I feel like I'm stuck in a reviewing rut right now, but I'm going to force myself out of it for a second to tell you about this book because it was so damn good and such an important little book. I'm starting to see a pattern with Block's books. They all give hope to people in rough situations. She takes characters that have had a rough life and she doesn't make it easy for them at all, but they make it. They persevere. And she gives them hope.
I Was a Teenage Fairy is no different. We meet Barbie at the age of eleven. She's the daughter of a former model and a psychiatrist. She's been named Barbie because her mother wants her to be everything that she couldn't be and while her psychiatrist father knows that the lifestyle that her mother is providing for her isn't healthy, he doesn't do much to change any of it. Barbie's mother forces her into modeling, sending her every week to a photographer who photographs her with no supervision and it's clear to the reader that something is going on in those sessions.
Barbie's solace comes from a faerie, if you will, by the name of Mab....a small little thing with green skin and red hair and an attitude like no other who advised Barbie to revolt against her mother though when it comes down to it, Mab is there for Barbie when she needs her...in ways that bring tears to your eyes. I have to say that Mab reminded me so much of Martin Millar's fairies in The Good Fairies of New York at times...I LOVED her.

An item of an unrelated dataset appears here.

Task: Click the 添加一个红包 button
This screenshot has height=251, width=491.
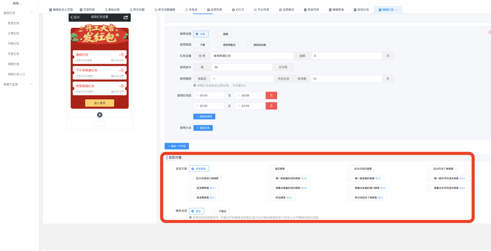Action: click(177, 146)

We follow Barbie throughout her life in the novel and witness the aftermath of her childhood. We meet other children who were put in the same situation as her. There was one paragraph that hit me in the heart so much and resonated so much. I think it's something that most males (or at least some males) who have been through abuse as a child have thought:
"He was still clammy from fear as he stood at the window. 'You're a fucking coward,' he said to his see-through, night-filled twin. 'You're afraid, because you think that if you tell what he did they'll all know about you.'
He stopped and pressed his burning forehead against the chilly pane. 'Maybe it was your fault he did what he did. Maybe you encouraged him to do it because you like men.'"

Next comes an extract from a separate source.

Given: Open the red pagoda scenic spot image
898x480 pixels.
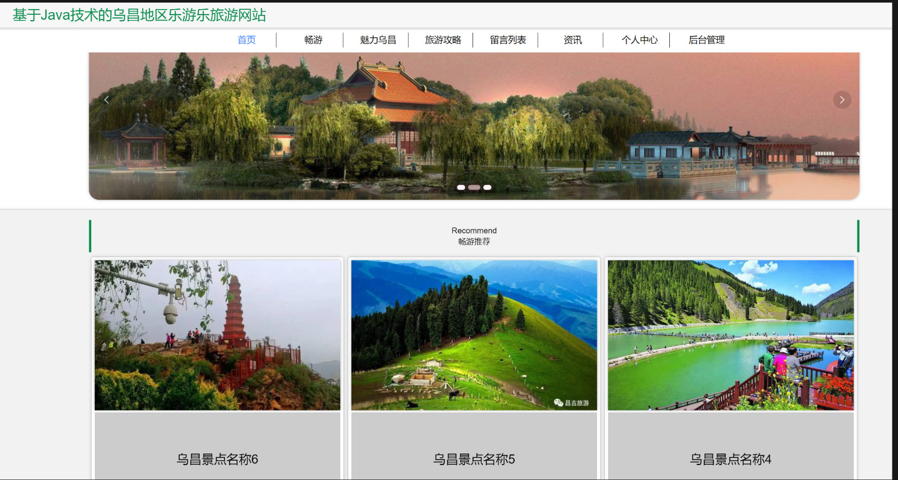Looking at the screenshot, I should [x=218, y=335].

This is the gift that Block has. One of the many gifts she has. She can pull thoughts out of people's heads and then just make you feel like you're getting a personal hug from her and she's telling you "no no no....that's not how it works at all." And you're not alone. I've always associated her with Terri Windling and Ellen Datlow and Tori Amos. Other strong beautiful women who have fought for survivors of any type of trauma to reclaim their lives. And she does it with magic...quite literally. Fantasy can be quite a powerful form of healing and I'm so thankful for it for being just that.
I'll leave it there. This is one everyone should have on their bookshelves. It's a quick read, but not one that will leave you any time soon.